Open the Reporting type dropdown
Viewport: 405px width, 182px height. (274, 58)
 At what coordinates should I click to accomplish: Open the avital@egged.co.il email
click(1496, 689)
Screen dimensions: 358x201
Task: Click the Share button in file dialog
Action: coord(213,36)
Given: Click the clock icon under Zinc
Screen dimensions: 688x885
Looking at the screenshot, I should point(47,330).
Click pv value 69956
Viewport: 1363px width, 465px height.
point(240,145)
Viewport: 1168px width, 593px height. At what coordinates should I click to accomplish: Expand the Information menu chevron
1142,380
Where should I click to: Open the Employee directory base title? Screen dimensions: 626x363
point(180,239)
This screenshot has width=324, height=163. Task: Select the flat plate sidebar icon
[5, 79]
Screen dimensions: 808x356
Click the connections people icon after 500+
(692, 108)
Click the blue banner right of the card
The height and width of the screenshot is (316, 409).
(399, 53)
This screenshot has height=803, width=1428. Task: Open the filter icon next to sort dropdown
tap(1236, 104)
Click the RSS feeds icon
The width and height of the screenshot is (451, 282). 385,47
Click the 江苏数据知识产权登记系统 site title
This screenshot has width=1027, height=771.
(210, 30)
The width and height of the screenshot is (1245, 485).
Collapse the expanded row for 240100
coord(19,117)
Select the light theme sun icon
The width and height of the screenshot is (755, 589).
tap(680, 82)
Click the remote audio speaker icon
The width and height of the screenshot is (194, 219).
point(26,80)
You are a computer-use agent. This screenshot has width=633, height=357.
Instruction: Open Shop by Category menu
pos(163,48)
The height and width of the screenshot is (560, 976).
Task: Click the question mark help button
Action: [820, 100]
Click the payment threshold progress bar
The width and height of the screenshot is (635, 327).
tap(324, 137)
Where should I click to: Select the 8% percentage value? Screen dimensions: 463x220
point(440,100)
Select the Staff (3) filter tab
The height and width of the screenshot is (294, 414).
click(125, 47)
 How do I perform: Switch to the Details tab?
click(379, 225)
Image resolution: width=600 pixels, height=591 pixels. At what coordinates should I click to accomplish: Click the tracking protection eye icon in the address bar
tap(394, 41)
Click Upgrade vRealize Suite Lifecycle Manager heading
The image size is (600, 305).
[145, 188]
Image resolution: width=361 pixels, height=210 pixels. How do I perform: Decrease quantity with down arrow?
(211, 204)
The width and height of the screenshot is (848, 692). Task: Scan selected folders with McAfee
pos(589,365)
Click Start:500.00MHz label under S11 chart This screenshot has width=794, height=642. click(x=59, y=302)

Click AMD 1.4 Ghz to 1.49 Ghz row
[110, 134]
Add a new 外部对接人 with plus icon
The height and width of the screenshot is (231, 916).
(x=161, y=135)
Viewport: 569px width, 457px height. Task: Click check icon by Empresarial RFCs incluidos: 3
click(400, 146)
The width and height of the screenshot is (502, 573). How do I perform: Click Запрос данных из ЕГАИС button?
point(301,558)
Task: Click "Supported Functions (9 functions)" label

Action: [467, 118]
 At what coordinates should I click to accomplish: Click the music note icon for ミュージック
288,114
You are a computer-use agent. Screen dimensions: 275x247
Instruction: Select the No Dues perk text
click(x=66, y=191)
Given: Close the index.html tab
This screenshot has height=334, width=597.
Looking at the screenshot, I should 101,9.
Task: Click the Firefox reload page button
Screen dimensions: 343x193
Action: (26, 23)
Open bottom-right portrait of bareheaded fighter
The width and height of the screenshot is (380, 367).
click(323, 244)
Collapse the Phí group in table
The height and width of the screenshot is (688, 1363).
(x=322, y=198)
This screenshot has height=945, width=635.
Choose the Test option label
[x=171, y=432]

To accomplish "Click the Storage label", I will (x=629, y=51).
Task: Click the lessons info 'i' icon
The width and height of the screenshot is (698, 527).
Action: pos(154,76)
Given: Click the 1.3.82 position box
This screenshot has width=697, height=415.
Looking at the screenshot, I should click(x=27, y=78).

※

TASK BRIEF> The answer consists of every entry, returned exactly.

ANSWER TO THIS PROBLEM>
Open the Reporting type dropdown
Viewport: 405px width, 182px height. (274, 58)
 At what coordinates should I click to accomplish: Open the avital@egged.co.il email
click(1496, 689)
Screen dimensions: 358x201
Task: Click the Share button in file dialog
Action: coord(213,36)
Given: Click the clock icon under Zinc
Screen dimensions: 688x885
Looking at the screenshot, I should point(47,330).
Click pv value 69956
Viewport: 1363px width, 465px height.
point(240,145)
Viewport: 1168px width, 593px height. At what coordinates should I click to accomplish: Expand the Information menu chevron
1142,380
Where should I click to: Open the Employee directory base title? Screen dimensions: 626x363
point(180,239)
This screenshot has width=324, height=163. Task: Select the flat plate sidebar icon
[5, 79]
Screen dimensions: 808x356
Click the connections people icon after 500+
(692, 108)
Click the blue banner right of the card
The height and width of the screenshot is (316, 409).
(399, 53)
This screenshot has height=803, width=1428. Task: Open the filter icon next to sort dropdown
tap(1236, 104)
Click the RSS feeds icon
The width and height of the screenshot is (451, 282). 385,47
Click the 江苏数据知识产权登记系统 site title
This screenshot has width=1027, height=771.
(210, 30)
The width and height of the screenshot is (1245, 485).
Collapse the expanded row for 240100
coord(19,117)
Select the light theme sun icon
The width and height of the screenshot is (755, 589).
tap(680, 82)
Click the remote audio speaker icon
The width and height of the screenshot is (194, 219).
point(26,80)
You are a computer-use agent. This screenshot has width=633, height=357.
Instruction: Open Shop by Category menu
pos(163,48)
The height and width of the screenshot is (560, 976).
Task: Click the question mark help button
Action: [820, 100]
Click the payment threshold progress bar
The width and height of the screenshot is (635, 327).
tap(324, 137)
Where should I click to: Select the 8% percentage value? Screen dimensions: 463x220
point(440,100)
Select the Staff (3) filter tab
The height and width of the screenshot is (294, 414).
click(125, 47)
 How do I perform: Switch to the Details tab?
click(379, 225)
Image resolution: width=600 pixels, height=591 pixels. At what coordinates should I click to accomplish: Click the tracking protection eye icon in the address bar
tap(394, 41)
Click Upgrade vRealize Suite Lifecycle Manager heading
The image size is (600, 305).
[145, 188]
Image resolution: width=361 pixels, height=210 pixels. How do I perform: Decrease quantity with down arrow?
(211, 204)
The width and height of the screenshot is (848, 692). Task: Scan selected folders with McAfee
pos(589,365)
Click Start:500.00MHz label under S11 chart This screenshot has width=794, height=642. click(x=59, y=302)

Click AMD 1.4 Ghz to 1.49 Ghz row
[110, 134]
Add a new 外部对接人 with plus icon
The height and width of the screenshot is (231, 916).
(x=161, y=135)
Viewport: 569px width, 457px height. Task: Click check icon by Empresarial RFCs incluidos: 3
click(400, 146)
The width and height of the screenshot is (502, 573). How do I perform: Click Запрос данных из ЕГАИС button?
point(301,558)
Task: Click "Supported Functions (9 functions)" label

Action: [467, 118]
 At what coordinates should I click to accomplish: Click the music note icon for ミュージック
288,114
You are a computer-use agent. Screen dimensions: 275x247
Instruction: Select the No Dues perk text
click(x=66, y=191)
Given: Close the index.html tab
This screenshot has height=334, width=597.
Looking at the screenshot, I should 101,9.
Task: Click the Firefox reload page button
Screen dimensions: 343x193
Action: (26, 23)
Open bottom-right portrait of bareheaded fighter
The width and height of the screenshot is (380, 367).
click(323, 244)
Collapse the Phí group in table
The height and width of the screenshot is (688, 1363).
(x=322, y=198)
This screenshot has height=945, width=635.
Choose the Test option label
[x=171, y=432]

To accomplish "Click the Storage label", I will (x=629, y=51).
Task: Click the lessons info 'i' icon
The width and height of the screenshot is (698, 527).
Action: pos(154,76)
Given: Click the 1.3.82 position box
This screenshot has width=697, height=415.
Looking at the screenshot, I should click(x=27, y=78).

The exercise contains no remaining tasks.